PROBLEM STATEMENT: What do the lines say from the one containing "The width and height of the screenshot is (1440, 832)." to the end of the records? Restate them word for word, and only those.

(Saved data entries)
=== Begin Enclosure ===
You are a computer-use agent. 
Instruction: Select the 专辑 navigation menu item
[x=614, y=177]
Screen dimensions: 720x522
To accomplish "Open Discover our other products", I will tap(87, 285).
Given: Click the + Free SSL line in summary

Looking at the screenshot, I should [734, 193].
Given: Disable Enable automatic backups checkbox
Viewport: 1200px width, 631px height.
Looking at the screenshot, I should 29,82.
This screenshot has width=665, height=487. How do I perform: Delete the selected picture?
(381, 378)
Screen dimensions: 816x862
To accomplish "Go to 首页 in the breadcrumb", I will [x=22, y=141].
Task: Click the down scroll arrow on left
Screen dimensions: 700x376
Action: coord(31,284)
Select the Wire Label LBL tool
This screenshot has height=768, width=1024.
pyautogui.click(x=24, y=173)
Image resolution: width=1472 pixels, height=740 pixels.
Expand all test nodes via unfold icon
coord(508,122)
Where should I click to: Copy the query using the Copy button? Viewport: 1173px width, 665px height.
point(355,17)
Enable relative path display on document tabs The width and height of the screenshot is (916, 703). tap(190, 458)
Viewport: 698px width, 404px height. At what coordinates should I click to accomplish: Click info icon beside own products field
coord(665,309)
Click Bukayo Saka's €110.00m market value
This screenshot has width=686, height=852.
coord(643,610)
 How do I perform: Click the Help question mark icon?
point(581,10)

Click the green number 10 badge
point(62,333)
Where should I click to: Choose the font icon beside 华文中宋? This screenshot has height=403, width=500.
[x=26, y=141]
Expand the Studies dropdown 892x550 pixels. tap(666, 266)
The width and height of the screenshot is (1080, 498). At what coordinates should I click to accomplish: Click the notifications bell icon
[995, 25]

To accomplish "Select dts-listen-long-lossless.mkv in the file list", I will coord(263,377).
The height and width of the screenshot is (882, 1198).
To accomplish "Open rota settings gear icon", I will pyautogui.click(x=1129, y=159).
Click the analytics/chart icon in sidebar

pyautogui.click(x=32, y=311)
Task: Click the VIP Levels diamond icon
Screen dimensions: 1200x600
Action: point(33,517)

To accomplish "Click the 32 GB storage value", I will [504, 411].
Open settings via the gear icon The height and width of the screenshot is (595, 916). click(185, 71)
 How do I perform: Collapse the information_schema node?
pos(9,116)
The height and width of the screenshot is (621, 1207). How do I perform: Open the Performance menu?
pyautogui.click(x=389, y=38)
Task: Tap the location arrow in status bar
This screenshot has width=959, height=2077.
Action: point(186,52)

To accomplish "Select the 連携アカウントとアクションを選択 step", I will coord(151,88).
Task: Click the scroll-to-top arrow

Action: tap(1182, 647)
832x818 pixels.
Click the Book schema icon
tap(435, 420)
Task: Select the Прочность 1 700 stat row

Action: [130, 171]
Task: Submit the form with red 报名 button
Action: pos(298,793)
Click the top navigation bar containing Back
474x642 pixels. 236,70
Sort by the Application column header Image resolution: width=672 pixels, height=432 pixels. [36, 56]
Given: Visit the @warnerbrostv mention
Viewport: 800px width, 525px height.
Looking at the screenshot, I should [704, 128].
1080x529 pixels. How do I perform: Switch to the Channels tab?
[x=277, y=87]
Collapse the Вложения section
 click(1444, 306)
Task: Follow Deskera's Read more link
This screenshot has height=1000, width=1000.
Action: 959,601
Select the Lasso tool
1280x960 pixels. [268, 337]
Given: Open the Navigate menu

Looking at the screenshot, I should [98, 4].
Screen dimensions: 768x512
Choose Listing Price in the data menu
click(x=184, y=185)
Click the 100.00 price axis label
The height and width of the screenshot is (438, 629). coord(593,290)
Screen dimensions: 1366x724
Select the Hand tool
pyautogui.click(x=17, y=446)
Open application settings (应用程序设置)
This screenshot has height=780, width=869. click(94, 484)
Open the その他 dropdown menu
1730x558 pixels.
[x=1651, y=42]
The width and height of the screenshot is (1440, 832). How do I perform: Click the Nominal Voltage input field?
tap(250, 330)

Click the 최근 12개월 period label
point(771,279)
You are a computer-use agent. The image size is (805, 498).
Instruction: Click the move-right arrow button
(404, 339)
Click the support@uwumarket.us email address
=== End Enclosure ===
TASK SOLUTION:
The width and height of the screenshot is (1440, 832). How do I perform: Click the Nominal Voltage input field?
tap(250, 330)

Click the 최근 12개월 period label
point(771,279)
You are a computer-use agent. The image size is (805, 498).
Instruction: Click the move-right arrow button
(404, 339)
Click the support@uwumarket.us email address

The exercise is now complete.